Во Франкфурте «Вдову» ставил Клаус Гут. Я не принадлежу к поклонникам этого трудолюбивого режиссера, и здесь он не отменил моих претензий. Поставил спектакль как съемки фильма «Веселая вдова» (каковых было сфабриковано не один и не два), вполне трафаретного, «старорежимного», а к ним добавил любовный роман Ганны и Данило не столько внутри действа, сколько за его кулисами. Поскольку основное действо обдавало рутинной скукой (несмотря на очень динамичные движения), спектакль надолго зависал. Но благодаря двум главным исполнителям – периодически заставлял включиться в действие.
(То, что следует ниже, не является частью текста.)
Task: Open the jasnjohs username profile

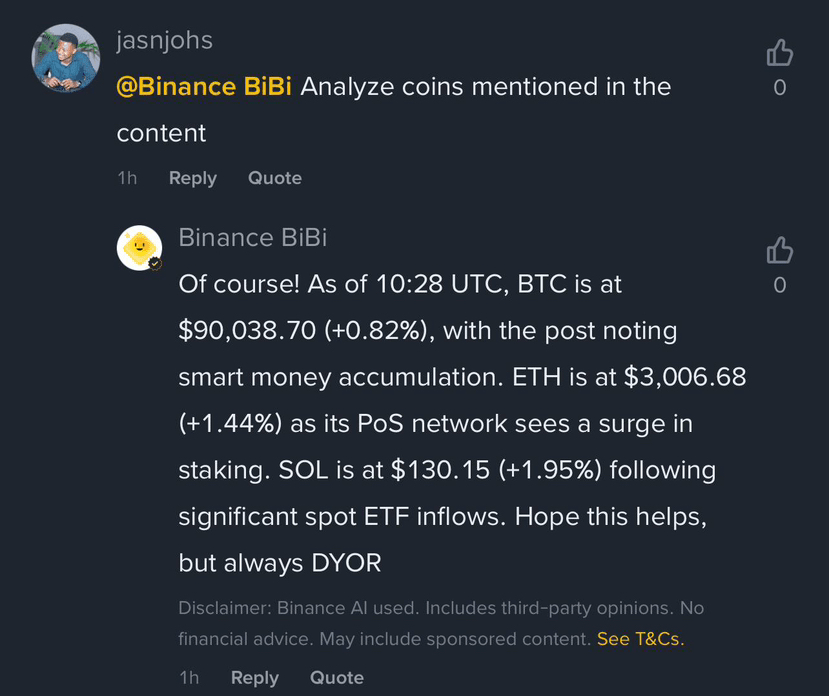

Музыкальная сторона тоже не зажигала. Дирижер Йоана Мальвиц грамотно прочла партитуру, но никаких блесток или взрывопакетов в ней не обнаружила. Пожилая публика, заполнившая зал, осталась этим тем не менее вполне довольна. (Вопрос о возрасте публики на оперетте не праздный: во Франкфурте регулярно возникают дискуссии о том, не пора ли отменить большие траты на оперу, учитывая ее практически прямую обращенность к старшему поколению. Мол, юное поколение оказывается из-за этого внакладе.) Хор спел, танцоры попрыгали-побегали, все хорошо, прекрасная маркиза.
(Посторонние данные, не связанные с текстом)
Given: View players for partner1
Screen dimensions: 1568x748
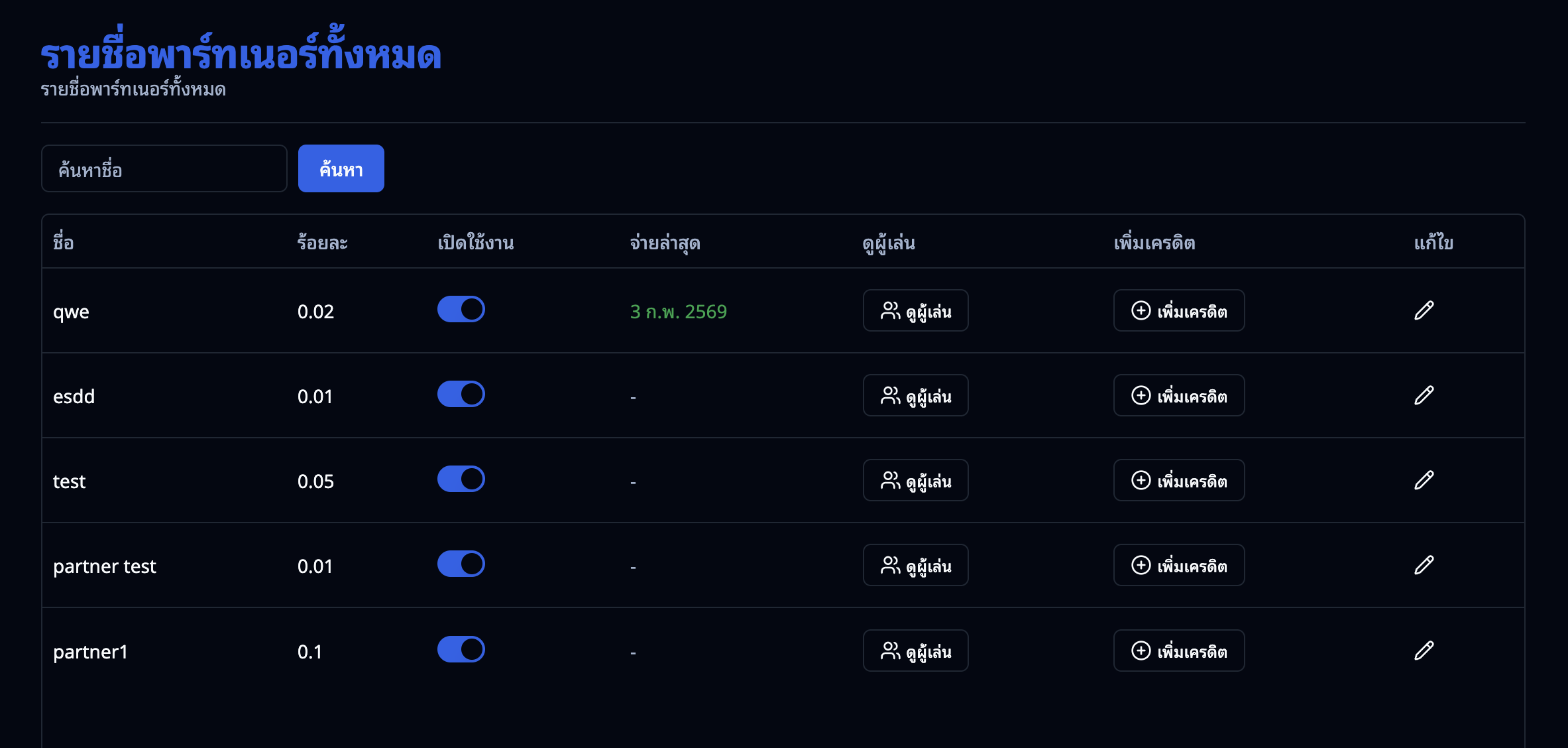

Но нет, все не так хорошо. В смысле не так плохо.
Потому что в спектакле есть двое: Марлис Петерсен и Юрий Самойлов.
Петерсен – примадонна самая настоящая. Выходит – и все вокруг бурлит. Но в главных своих сценах она вообще одна-одинешенька. И это хорошо – как в радикальной «Травиате» Петера Конвичного в Граце, где никого, кроме нее, на сцену вообще не пускали. В самом облике Марлис есть тайна, мистика, вызов. Ее Ганна одна и будет одинока всегда. Красивый голос, который в верхнем регистре похож на серебристый флейтовый рокот, сообщает всем куплетам Легара недоговоренности в духе Дебюсси. Стройная элегантная фигура, аристократичные жесты, княжеская повадка – ну кто в нее не влюбится? Петерсен завладевает залом, пусть даже любящим «простую оперетту», на сто процентов.
Но рядом с ней Самойлов – сильно не простой. Он тоже легко завладевает залом. Начинает свою первую сцену в пьяном угаре. Несет невесть что по-русски. Не стесняется. Вообще весь спектакль швыряется в зал бравадой, ухарством, гусарством. Ну как еще назвать все его выходки и эскапады? К тому же поет, как Онегин или как Дон Жуан. Мы знаем голос Юрия Самойлова по его Билли Бадду в Большом – а здесь ему есть где покрасоваться, поплыть над облаками, повосхищать и пособлазнять. И есть что сплясать – по-тихому или по-лихому, как в дивной компании парижских гризеток. Хочется и дальше пожелать ему побольше куролесить.
Дуэты Ганны и Данило – особая песня. Все поется хорошо, и есть в их дуэтах тончайшая лирика и даже умилительная нежность. Но по оперным законам баритон не пара для сопрано. И поэтому в самом конце спектакля Клаус Гут прав: никакого хэппи-энда тут быть не может. Ганна потешила себя объятиями графа Данило, но вовремя поняла, что правильнее всего ей по-прежнему остаться в гордом одиночестве.